* 大原と大原稲荷神社について *
甲州街道は世田谷の北を横切っている古くからの幹線道路です。その世田谷の東端に位置するのが大原で、ちょうど環七(環状七号線)と交わる交差点が大原交差点となります。この他にも大原には巨大な給水場があったり、京王線の駅もありますが、駅名は大原ではなく代田橋だし、給水場も和田掘給水場と名づけられているので、区内では大原はあまり知名度がある方ではないかと思います。
ちなみに和田堀給水場は杉並区の和田堀に作る予定だったのが、大原の方が土地の標高があるからとこの地に変更されたものの名前の方は変更せずそのまま和田堀と付けられたとか。この施設は都心に水を送る施設なので付近の住民には全く恩恵もなく、今ではありえないというか、なんとも失礼な話に思えます。
大原はかつて荏原郡代田村大原と代田村の一部で、萩久保、西大原、東大原の字から成っていました。明治22年の市町村制施行によって代田村は世田ヶ谷村に合併され、昭和7年の世田谷区成立の際に大原は代田村から切り離されました。もともと代田村の中心部からかなり離れていたし、甲州街道に面している土地柄から杉並側の北側が栄えていたので、古くから代田村とは文化を完全に同じくしていなく、少し距離を置いたような存在だったようです。昭和39年には住居表示実施により現在の世田谷区大原1、2丁目となりました。

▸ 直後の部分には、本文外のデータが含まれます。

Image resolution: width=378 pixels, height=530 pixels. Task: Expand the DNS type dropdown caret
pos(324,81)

この大原の地域を守ってきた鎮守様が大原稲荷神社となります。創建は明らかではありませんが、5代将軍徳川綱吉の治世下(1680‐1709年)で行われた元禄検地の元禄検地水帳に、大原の稲荷社として現在の場所に記されているので、それ以前より何かしらの社があったものと考えられています。
現在の祭神は天明2年(1782年)に代田八幡神社の分社として村の総代が京都伏見稲荷大社に出向いて請願し、神官の羽倉摂津守荷田宿禰信邦によって「正一位稲荷大明神安鎮之證」という証書を下付されたものです。このため、「羽倉稲荷」とも呼ばれたり、それが訛って「はぐさ稲荷」とも呼ばれる事もあったそうです。この証書は今でも大事に保管されているそうです。

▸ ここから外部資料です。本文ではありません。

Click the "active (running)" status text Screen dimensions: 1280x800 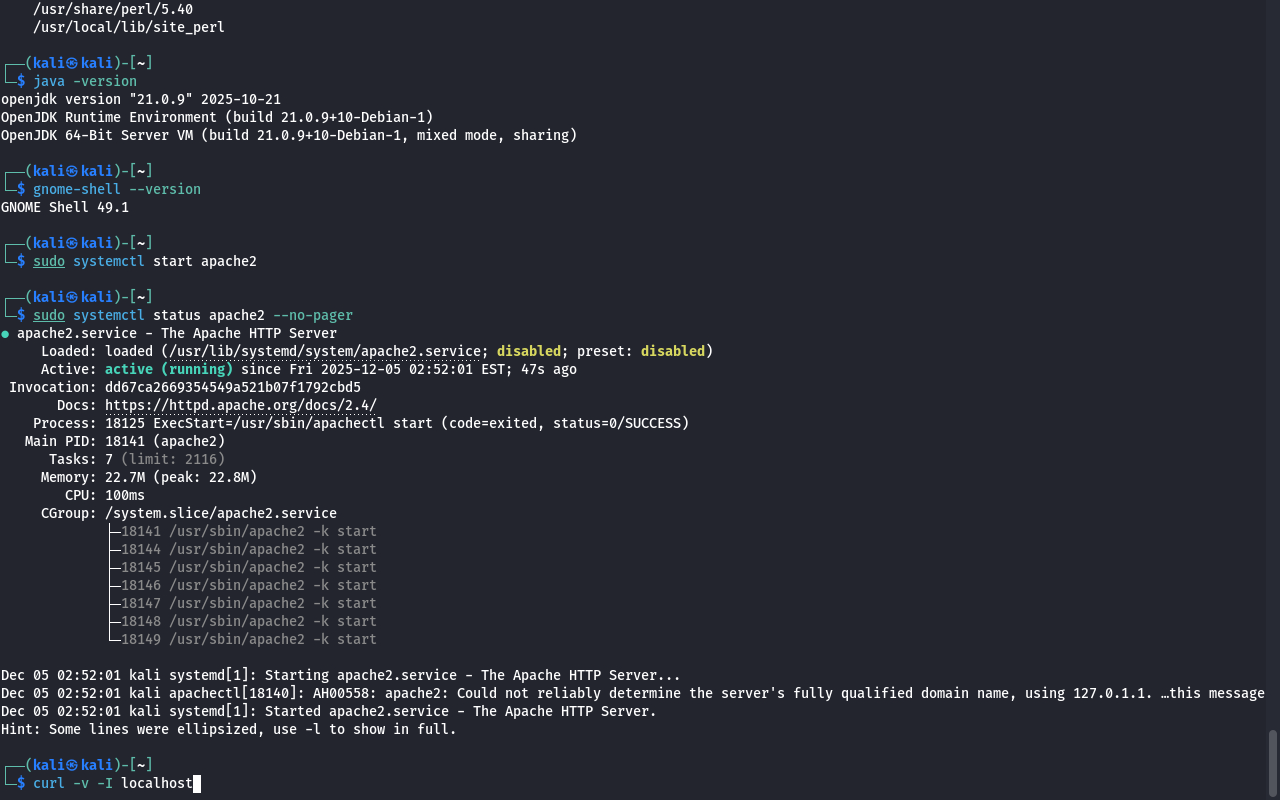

昭和2年には給水場に土地を売ったお金で立派な神輿を建造し、社殿を造営し、昭和7年には天明2年より鎮座150年を記念した記念祭が催行されました。同じ年には代田村から大原が独立し、大原稲荷も村社に指定されました。その後、昭和20年の戦災で焼失。大原は焼け残った家屋が三軒というぐらい焼け野原となってしまったそうです。戦後氏子の努力によって社殿等は新築されました。境内の神楽殿だけは一際新しい建物ですが、これは昭和56年に焼失し、建て直されたものです。
現在大原稲荷神社は京王線代田橋駅のすぐそばの線路沿いに位置しています。駅の改札を出て100m以内という超優良物件で、世田谷区内で駅から最も近い神社は間違いなくここです。しかしながら線路に面しているため社殿や社のすぐ脇を頻繁に電車が轟音を立てて通り過ぎます。本来静かで厳かな雰囲気であるべき神社なのですが、これではそういった雰囲気はあまりなく、散策していてもちょっと落ち着きません。参道も狭く、境内も中途半端な広さだし、建物や木の配置もすっきりしない配置となっているし、駅から近いのも考え物だな・・・といった感想を持ってしまいました。
ただ、当然といえばそうなのですが、昔は辺りは杉林に覆われていて、境内もかなりの広さだったようです。和田堀給水場の建設で土地が削られ、京王線の敷設では参道が潰され、今では神輿も担いで境内に入れないといった状態になってしまったそうです。
大原稲荷といえば縁起物の熊手を売る酉の市で知られています。境内に天鳥船大神が祀られている末社の大鳥神社があり、毎年11月には世田谷で唯一の酉の市が開かれます。かつては賑わっていたようですが、現在は静かな賑わい・・・といった感じでしょうか。多くの店が建ち並ぶことはありません。
その他にも無形文化財として有名な代田の餅つきですが、元代田村であるここにも残っていて、毎年一月の第二日曜日に餅つきが行われます。残念ながら餅つき歌を歌いながらではありませんが、気前よくぜんざいが振る舞われます。その他、夏には映画が上映されたり、縁日が行われたりと積極的に地域のコミュニケーションの場として利用されています。